When Mohan B. Dangi PhD ’09 began traveling to Nepal in 1998, his goal was to help develop a renewable-energy curriculum for the nation’s K-12 schools, to create an environmental engineering degree for national universities, and to assist the newly established Alternative Energy Promotion Center.
Returning to his native country representing U.S. National Renewable Energy Laboratory to share his growing expertise, he says, was a dream come true.
But on one trip, while walking in the capital city of Kathmandu, Dangi noticed something: Alongside the medieval-era houses were piles of garbage left to putrefy in the streets, attracting bugs and mice. He decided to change focus.
“Yes, developing a curriculum is important, but what’s more important is doing something about this garbage,” Dangi remembers thinking. He wanted to find a solution that would address the problem, not just in Nepal, but in any developing country.

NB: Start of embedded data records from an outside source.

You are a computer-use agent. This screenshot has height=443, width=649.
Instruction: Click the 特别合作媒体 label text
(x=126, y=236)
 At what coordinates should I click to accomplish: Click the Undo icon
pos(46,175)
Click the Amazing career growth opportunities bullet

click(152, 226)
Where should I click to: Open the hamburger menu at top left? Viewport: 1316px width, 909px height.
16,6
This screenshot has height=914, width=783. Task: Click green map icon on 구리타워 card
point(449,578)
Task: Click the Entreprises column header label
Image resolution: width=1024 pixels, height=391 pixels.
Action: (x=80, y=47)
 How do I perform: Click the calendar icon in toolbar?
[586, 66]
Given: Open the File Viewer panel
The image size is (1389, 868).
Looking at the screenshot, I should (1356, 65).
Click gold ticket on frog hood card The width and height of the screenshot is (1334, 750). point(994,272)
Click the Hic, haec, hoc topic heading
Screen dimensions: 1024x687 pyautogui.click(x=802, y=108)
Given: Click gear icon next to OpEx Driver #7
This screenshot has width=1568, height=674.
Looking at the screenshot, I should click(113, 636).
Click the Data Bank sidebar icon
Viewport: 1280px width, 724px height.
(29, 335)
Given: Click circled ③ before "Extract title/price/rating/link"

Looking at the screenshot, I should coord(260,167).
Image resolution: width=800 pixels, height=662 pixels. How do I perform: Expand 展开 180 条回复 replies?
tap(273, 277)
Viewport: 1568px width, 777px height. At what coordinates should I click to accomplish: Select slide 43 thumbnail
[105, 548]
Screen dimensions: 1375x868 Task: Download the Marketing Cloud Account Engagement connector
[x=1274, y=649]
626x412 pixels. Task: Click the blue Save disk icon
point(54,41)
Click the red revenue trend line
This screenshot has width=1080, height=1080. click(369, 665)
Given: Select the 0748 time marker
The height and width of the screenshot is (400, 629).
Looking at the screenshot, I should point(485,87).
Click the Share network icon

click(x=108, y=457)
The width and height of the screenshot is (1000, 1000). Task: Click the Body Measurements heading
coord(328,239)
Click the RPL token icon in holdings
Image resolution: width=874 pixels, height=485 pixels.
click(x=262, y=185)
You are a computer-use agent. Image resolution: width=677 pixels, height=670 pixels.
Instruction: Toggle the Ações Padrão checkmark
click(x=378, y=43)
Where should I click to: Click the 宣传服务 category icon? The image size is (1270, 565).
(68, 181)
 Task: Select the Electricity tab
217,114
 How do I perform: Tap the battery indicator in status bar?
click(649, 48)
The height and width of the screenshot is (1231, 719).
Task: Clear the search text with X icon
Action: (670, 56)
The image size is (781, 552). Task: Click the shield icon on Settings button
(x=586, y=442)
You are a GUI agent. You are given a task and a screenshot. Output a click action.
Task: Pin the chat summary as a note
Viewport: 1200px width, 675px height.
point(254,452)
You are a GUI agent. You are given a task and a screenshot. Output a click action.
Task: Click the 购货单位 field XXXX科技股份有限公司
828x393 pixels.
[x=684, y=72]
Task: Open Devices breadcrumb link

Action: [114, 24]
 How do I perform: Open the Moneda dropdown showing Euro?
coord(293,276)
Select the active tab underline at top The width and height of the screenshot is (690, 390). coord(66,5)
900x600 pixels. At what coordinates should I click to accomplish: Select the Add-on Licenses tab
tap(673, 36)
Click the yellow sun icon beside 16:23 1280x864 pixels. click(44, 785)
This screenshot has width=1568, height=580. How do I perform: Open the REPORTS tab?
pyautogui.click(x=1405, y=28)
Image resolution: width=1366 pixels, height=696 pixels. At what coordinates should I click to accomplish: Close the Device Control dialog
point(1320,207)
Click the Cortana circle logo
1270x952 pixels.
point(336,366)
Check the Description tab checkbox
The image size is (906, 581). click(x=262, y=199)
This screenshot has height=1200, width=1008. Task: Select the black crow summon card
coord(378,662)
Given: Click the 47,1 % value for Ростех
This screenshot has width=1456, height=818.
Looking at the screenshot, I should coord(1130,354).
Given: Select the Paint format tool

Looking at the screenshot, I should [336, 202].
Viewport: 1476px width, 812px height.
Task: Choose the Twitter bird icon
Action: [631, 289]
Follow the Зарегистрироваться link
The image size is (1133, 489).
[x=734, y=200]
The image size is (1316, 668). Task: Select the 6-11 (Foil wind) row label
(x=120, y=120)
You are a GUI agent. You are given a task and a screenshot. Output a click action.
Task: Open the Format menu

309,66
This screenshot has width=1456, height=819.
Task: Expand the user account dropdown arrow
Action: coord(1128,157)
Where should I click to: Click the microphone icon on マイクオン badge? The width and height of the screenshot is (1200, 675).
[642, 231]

This brought him to the Whiting School of Engineering’s geography and environmental engineering program, where he learned to solve complex issues at the intersection of engineering, public policy, economics, and culture.
“Solid waste is a global problem, but it demands a local solution,” he says. “What works in the mountain communities of Colorado may not work in the mountain communities of Nepal.”
To deepen his understanding of how solid waste was being generated at the local level, Mohan applied sampling tools used by his professors in the Bloomberg School of Public Health: He identified the wards of Kathmandu by their residents’ income brackets, and then systematically visited each one to collect random samples of the garbage a household produced over two weeks. From there, he used this data to inform government leaders about how and why waste had become a problem.
It’s a technique he’s since replicated in other developing world cities, earning him international recognition in the form of two Fulbright Awards, a Jefferson Science Fellowship at USAID, and an Embassy Science Fellowship from the U.S. Department of State.
And the need for his work only increases. Solid waste is expected to grow from 2.01 billion metric tons to 3.4 billion metric tons by 2050, with the largest increase generated in lower- and middle-income countries. Though this work has kept Dangi busy for more than a decade, he says he still feels like a student as he travels to survey new countries and learns from the locals.
“I’m the first one who goes out and speaks with community members when we do these surveys,” he says. “That’s what I really enjoy, working with the locals and learning how they do things.”